Task description:
Please quote the rows from the line with "Task: Delete product 草莓牛奶 via 删除 link" to the line with "pyautogui.click(x=207, y=422)", both included.

The data:
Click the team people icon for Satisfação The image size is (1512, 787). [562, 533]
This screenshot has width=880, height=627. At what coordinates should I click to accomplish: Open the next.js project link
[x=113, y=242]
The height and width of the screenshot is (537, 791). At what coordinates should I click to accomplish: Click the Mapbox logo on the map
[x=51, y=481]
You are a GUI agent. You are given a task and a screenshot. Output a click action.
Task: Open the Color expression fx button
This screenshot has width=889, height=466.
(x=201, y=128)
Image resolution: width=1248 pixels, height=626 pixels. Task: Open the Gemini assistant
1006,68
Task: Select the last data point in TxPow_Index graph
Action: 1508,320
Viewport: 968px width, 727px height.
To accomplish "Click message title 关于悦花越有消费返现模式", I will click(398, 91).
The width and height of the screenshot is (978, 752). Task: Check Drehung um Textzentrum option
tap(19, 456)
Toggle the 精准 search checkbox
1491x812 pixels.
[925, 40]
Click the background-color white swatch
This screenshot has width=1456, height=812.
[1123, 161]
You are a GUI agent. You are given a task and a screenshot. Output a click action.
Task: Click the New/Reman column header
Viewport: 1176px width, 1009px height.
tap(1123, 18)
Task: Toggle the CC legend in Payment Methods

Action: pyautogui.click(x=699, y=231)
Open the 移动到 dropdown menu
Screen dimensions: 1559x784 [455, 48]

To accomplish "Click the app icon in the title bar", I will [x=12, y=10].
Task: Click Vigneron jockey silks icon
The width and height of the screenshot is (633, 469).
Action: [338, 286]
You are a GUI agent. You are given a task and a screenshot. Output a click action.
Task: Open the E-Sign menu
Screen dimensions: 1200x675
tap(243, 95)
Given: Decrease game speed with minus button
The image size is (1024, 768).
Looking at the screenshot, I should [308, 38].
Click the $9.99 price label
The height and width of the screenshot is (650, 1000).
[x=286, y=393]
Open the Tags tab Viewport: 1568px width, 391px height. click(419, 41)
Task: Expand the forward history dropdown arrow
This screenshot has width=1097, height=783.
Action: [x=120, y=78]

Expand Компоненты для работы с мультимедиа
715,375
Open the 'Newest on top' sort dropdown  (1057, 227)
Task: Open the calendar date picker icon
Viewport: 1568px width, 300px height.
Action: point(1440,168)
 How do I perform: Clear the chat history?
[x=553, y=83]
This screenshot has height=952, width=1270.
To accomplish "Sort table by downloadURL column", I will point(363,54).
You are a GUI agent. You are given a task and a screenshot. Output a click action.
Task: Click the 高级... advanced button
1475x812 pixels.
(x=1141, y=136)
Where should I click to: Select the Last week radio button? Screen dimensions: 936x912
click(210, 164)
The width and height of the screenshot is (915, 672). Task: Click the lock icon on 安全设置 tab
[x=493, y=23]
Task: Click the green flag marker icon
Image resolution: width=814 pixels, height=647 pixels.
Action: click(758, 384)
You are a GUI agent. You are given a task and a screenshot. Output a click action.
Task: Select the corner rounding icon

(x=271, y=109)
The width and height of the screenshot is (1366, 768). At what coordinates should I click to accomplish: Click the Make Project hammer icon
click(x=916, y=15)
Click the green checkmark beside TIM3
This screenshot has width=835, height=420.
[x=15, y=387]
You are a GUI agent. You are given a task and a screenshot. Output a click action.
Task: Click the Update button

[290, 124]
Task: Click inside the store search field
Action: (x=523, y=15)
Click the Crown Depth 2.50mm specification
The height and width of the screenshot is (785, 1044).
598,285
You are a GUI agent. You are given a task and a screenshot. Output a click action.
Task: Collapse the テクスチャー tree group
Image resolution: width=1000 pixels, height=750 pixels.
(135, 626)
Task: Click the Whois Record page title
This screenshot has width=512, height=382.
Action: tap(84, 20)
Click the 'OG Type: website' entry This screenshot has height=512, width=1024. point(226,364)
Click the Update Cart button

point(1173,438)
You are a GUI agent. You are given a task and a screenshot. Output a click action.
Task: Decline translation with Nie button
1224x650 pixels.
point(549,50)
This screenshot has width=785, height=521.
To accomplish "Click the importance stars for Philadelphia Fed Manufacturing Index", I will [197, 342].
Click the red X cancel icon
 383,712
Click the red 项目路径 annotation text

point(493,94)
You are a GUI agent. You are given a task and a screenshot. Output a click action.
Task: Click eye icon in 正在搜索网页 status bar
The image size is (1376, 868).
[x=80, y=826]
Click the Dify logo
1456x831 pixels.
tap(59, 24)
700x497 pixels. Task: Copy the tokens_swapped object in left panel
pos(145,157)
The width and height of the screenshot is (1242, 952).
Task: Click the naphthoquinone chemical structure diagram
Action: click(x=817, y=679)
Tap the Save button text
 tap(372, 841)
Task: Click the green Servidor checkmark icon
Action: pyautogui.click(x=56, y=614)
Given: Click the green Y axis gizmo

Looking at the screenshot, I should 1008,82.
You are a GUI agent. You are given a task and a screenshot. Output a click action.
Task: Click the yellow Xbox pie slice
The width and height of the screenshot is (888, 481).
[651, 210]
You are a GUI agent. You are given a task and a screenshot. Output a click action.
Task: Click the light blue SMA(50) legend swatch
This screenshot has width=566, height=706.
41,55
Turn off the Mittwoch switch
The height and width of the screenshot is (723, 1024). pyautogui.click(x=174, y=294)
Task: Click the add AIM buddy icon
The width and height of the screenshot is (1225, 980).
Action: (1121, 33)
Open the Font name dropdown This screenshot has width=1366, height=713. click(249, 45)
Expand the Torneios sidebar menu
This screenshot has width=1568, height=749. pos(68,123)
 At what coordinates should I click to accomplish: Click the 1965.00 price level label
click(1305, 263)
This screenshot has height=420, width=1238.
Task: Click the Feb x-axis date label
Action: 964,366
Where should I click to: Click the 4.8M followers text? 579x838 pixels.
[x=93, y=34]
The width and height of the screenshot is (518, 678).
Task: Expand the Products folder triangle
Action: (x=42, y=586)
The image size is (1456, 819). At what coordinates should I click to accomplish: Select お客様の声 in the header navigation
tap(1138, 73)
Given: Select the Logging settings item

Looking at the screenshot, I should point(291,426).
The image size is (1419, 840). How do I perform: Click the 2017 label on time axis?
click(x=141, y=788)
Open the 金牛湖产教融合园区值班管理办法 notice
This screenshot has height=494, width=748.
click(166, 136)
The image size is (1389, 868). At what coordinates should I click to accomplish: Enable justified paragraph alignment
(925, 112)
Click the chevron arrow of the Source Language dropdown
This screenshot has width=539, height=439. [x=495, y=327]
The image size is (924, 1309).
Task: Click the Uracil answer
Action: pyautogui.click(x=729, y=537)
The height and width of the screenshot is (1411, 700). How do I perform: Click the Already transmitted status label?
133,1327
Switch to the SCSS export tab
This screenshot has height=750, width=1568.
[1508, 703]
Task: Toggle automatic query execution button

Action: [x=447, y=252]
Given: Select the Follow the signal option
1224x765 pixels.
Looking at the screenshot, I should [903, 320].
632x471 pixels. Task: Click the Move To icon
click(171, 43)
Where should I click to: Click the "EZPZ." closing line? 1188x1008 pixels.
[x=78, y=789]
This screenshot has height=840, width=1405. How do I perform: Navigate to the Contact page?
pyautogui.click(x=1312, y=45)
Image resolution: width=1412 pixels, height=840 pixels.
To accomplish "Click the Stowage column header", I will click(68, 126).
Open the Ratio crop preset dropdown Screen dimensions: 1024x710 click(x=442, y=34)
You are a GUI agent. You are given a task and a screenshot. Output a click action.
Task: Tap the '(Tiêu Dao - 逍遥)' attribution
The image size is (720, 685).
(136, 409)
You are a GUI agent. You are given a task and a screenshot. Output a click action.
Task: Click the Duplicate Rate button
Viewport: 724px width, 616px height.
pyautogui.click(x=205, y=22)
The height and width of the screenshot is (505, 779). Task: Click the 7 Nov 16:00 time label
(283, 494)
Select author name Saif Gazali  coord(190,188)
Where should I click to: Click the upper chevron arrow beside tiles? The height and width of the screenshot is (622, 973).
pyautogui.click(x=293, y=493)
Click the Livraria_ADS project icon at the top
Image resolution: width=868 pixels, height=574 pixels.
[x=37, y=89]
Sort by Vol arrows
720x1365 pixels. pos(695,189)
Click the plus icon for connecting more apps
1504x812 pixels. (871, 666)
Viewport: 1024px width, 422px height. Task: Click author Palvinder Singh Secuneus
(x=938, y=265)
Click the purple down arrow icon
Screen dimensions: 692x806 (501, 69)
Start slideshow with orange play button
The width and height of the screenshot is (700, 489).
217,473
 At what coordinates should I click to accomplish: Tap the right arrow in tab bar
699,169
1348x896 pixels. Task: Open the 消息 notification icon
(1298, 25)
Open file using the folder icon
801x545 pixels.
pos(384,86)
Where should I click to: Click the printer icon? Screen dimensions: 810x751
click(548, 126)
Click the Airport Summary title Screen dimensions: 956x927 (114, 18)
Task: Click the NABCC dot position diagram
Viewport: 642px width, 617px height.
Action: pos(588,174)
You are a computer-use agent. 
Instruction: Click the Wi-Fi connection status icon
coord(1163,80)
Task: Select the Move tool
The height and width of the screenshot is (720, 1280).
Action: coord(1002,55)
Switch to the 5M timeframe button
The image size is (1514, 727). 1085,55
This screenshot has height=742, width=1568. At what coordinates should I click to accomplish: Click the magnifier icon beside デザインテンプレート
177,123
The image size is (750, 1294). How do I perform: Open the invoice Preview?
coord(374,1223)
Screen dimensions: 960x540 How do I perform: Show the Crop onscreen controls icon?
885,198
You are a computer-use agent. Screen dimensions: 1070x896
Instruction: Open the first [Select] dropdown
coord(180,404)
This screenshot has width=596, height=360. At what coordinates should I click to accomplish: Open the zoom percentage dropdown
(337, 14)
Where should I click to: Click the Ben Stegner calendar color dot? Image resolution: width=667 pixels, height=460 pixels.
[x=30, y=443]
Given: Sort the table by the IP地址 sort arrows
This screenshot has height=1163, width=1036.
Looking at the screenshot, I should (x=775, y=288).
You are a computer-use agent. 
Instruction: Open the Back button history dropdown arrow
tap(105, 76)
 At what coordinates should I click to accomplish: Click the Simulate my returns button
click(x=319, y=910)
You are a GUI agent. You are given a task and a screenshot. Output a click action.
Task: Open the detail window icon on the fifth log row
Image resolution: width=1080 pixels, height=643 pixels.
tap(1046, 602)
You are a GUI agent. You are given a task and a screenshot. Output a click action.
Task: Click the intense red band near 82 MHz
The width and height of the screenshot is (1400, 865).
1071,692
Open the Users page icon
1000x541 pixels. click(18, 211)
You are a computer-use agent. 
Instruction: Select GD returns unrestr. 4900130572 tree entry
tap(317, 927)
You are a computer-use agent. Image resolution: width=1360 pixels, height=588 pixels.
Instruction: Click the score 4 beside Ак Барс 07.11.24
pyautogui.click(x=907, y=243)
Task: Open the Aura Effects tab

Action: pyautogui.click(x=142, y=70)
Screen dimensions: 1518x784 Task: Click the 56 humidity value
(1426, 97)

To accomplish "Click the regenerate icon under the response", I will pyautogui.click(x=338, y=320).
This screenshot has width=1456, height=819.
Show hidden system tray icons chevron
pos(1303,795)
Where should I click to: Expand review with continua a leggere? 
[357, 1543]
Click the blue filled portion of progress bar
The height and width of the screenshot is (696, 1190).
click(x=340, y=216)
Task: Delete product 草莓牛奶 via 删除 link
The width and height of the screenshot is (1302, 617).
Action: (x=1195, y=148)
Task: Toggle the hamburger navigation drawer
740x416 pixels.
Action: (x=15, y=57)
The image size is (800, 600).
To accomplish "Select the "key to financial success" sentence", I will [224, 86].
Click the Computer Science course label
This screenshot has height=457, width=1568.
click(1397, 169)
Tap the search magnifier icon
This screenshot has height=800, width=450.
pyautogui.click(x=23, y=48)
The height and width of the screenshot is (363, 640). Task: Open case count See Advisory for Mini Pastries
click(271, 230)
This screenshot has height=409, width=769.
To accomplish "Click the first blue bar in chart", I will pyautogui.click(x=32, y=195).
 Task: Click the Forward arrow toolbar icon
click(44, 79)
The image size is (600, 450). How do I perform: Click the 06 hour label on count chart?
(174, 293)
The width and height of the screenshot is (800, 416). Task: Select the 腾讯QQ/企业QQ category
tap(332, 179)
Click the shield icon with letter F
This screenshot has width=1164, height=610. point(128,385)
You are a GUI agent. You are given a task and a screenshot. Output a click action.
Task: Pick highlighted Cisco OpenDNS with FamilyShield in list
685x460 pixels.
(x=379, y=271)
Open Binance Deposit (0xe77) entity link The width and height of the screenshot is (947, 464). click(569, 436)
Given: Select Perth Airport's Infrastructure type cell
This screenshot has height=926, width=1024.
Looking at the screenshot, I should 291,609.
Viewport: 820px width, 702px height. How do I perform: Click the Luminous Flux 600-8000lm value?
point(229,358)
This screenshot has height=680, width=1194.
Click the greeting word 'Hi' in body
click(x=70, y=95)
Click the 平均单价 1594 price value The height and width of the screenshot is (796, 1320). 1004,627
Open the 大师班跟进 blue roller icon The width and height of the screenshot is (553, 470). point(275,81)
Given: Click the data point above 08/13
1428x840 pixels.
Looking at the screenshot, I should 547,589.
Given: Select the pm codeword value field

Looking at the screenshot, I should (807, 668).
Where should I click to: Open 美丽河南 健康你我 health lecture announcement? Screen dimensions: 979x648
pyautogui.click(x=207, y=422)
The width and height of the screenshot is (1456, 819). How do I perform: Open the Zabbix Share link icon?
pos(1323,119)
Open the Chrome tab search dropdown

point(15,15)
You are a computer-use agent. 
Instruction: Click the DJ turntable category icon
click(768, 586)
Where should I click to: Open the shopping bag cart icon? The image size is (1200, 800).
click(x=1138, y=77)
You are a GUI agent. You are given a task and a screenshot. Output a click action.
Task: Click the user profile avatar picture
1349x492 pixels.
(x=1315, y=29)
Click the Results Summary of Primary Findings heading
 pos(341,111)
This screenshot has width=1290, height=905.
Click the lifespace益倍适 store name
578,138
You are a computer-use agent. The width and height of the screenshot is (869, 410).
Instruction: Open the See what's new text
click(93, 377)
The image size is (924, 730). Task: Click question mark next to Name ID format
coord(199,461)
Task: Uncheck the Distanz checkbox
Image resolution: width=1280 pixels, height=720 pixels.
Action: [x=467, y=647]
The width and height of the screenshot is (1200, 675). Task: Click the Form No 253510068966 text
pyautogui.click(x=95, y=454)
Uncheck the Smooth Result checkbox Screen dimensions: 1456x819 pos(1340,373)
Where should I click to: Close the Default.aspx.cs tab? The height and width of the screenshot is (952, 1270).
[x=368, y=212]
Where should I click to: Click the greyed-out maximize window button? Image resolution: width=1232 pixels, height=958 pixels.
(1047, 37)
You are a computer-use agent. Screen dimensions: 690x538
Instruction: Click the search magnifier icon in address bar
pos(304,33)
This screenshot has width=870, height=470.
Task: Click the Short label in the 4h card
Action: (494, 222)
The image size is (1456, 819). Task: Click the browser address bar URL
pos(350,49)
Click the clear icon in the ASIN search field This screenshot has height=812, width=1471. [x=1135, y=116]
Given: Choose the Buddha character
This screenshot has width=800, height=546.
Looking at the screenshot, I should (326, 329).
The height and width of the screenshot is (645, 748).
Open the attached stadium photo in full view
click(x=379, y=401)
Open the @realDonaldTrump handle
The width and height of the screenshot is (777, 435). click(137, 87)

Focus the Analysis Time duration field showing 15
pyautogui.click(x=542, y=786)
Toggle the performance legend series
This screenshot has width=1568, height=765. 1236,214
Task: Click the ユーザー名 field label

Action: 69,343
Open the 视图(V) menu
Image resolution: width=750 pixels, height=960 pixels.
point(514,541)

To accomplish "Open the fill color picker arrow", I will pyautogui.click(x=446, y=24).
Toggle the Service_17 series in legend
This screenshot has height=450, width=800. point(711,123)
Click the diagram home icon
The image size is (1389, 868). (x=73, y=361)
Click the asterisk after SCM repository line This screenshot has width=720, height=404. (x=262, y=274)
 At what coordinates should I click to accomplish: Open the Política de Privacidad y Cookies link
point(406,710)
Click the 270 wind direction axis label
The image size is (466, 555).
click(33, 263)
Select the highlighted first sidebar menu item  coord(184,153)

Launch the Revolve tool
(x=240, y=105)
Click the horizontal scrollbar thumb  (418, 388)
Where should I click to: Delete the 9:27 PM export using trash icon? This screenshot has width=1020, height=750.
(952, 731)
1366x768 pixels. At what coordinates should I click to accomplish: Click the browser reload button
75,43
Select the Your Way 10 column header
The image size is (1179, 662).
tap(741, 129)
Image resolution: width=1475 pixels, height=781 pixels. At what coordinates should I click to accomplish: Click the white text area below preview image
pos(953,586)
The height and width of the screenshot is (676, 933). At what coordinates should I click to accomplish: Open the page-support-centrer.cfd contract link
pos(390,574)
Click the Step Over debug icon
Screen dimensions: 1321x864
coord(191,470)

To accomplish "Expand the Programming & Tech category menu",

Reply to the task:
Task: Delete product 草莓牛奶 via 删除 link
The width and height of the screenshot is (1302, 617).
Action: (x=1195, y=148)
Task: Toggle the hamburger navigation drawer
740x416 pixels.
Action: (x=15, y=57)
The image size is (800, 600).
To accomplish "Select the "key to financial success" sentence", I will [224, 86].
Click the Computer Science course label
This screenshot has height=457, width=1568.
click(1397, 169)
Tap the search magnifier icon
This screenshot has height=800, width=450.
pyautogui.click(x=23, y=48)
The height and width of the screenshot is (363, 640). Task: Open case count See Advisory for Mini Pastries
click(271, 230)
This screenshot has height=409, width=769.
To accomplish "Click the first blue bar in chart", I will pyautogui.click(x=32, y=195).
 Task: Click the Forward arrow toolbar icon
click(44, 79)
The image size is (600, 450). How do I perform: Click the 06 hour label on count chart?
(174, 293)
The width and height of the screenshot is (800, 416). Task: Select the 腾讯QQ/企业QQ category
tap(332, 179)
Click the shield icon with letter F
This screenshot has width=1164, height=610. point(128,385)
You are a GUI agent. You are given a task and a screenshot. Output a click action.
Task: Pick highlighted Cisco OpenDNS with FamilyShield in list
685x460 pixels.
(x=379, y=271)
Open Binance Deposit (0xe77) entity link The width and height of the screenshot is (947, 464). click(569, 436)
Given: Select Perth Airport's Infrastructure type cell
This screenshot has height=926, width=1024.
Looking at the screenshot, I should 291,609.
Viewport: 820px width, 702px height. How do I perform: Click the Luminous Flux 600-8000lm value?
point(229,358)
This screenshot has height=680, width=1194.
Click the greeting word 'Hi' in body
click(x=70, y=95)
Click the 平均单价 1594 price value The height and width of the screenshot is (796, 1320). 1004,627
Open the 大师班跟进 blue roller icon The width and height of the screenshot is (553, 470). point(275,81)
Given: Click the data point above 08/13
1428x840 pixels.
Looking at the screenshot, I should 547,589.
Given: Select the pm codeword value field

Looking at the screenshot, I should (807, 668).
Where should I click to: Open 美丽河南 健康你我 health lecture announcement? Screen dimensions: 979x648
pyautogui.click(x=207, y=422)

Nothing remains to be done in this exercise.